GIVEN the weeks, and the year, that’s in it, the word ‘unity’ has been mentioned a lot of late.
The quest for a united Ireland underpinned the events of the 1916 Rising and subsequent War of Independence; it remains an unfulfilled goal and, in a similar vein, Gaelic games in Ireland lack a cohesion too.
The idea of amalgamating the GAA – which administers Gaelic football, hurling, handball and rounders – with the Camogie Association and the Ladies’ Gaelic Football Association under the one umbrella has long being a topic of discussion.
In 2013, the then-GAA Preisdent Liam O’Neill voiced his support for a coming together, as he felt that ‘it could open up huge possibilities for us to do what we do better’.
He also acknowledged how it would allow the women gain access to venues and facilities and he used the term ‘regenerate the association’ to describe this shift. It all sounded very positive and immediate but, without doubt, it was a huge undertaking for anyone to bring into effect.
Former Camogie Association President Aileen Lawlor had said around that time too that plans to bring together all codes always eventually failed and there were fears among the camogie circles that they could be swallowed up by the bigger fish.

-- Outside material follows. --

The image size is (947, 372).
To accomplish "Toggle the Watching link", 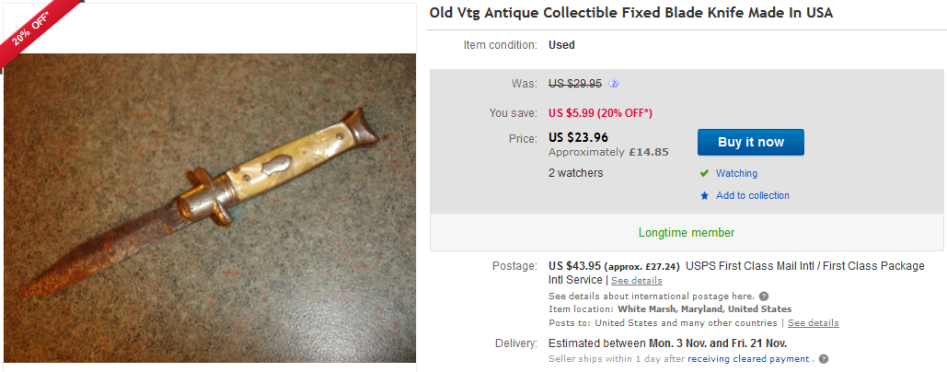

In my opinion, there needs to be more enthusiasm, positivity and a ‘yes we can’ attitude towards this change if we really want this to happen. Otherwise, any efforts to bring this ideal to life are futile and doomed from the very beginning. Those in office need to approach this topic with a ‘will do’ determination.
So, what are the benefits of joining all forces together as one? Sure, aren’t the ladies doing fine just as they are? You can possibly counteract my argument by acknowledging how fast ladies’ football is growing with a new, lucrative, three-year sponsorship deal with Lidl. Yes, it’s clear that they are certainly going from strength to strength. And with the Camogie Association now after launching its re-energised national development plan for 2016-2019, entitled ‘Inspire to play, empower to stay’, there are strategies in place to make major strides. They plan to grow participation levels and maintain interest, to raise awareness of the game both home and abroad and further links with the media to promote the game.
However, a move to bring all games together as one will still, in my opinion, open up so many more opportunities for men and women alike. With the links the GAA currently have with the media, it would allow for increased coverage for all players.
If the right work is done and some creative marketing is undertaken, attendances at games would increase and the ladies’ games would be exposed to a wider audience, at home and abroad. The opportunities to grow the game even further are endless. Everyone working together will allow for a sharing of ideas and knowledge, a common and understanding approach.
The sharing of facilities will allow players to better themselves as players and improve their skills. Men and women working together will also send out the message to other associations and sports that there is a shared appreciation and respect for women and men in sport, that there can be equality. It will teach our youth that equality exists between the sexes.
It’s clear that a dramatic change such as this cannot and will not happen overnight.
However, if we pay attention to clubs around the country who have adopted a ‘unified model’ Gaelic games approach, we can see that change is good and if it can work at club level, with more work at national level it too is feasible.
There are many clubs within Dublin who have taken these steps to joining forces and a few in Cork, one being St Finbarr’s.
I recently attended a medal presentation in an Armagh club called Derrynoose and they decided in 2008 to take the step forward in integrating their sports into one code. According to the club, ‘This saw the amalgamation of colours into one jersey, all playing under the umbrella of Derrynoose GAC’.
They currently field 23 teams from underage to senior in all codes and are one of the small number of clubs that promote all four sports in a club.
Because of this amalgamation they are going from strength to strength and it has opened more doors to funding with a 3G pitch built in 2012 thanks to the hard work of all members running the men’s and ladies’ sports together as one club.
The Camogie Association are determined to strengthen their links with the GAA through their Aontas programme, identifying how camogie would benefit through this link, especially in the area of games and club development and media opportunites.
A change is coming, but these things always happen gradually. Like any change, there will be trepidation for the future of the games – some may worry that ladies’ football and camogie would become poor relations compared to their male counterparts.
But with the right people in place, the correct structures and accurate planning this can allow our Gaelic games to flourish.
The Proclamation of the Irish Republic called on Irishmen and Irishwomen to strike for freedom, with equal status applied – it should fall on us all to do our best to bring about this situation with our games too.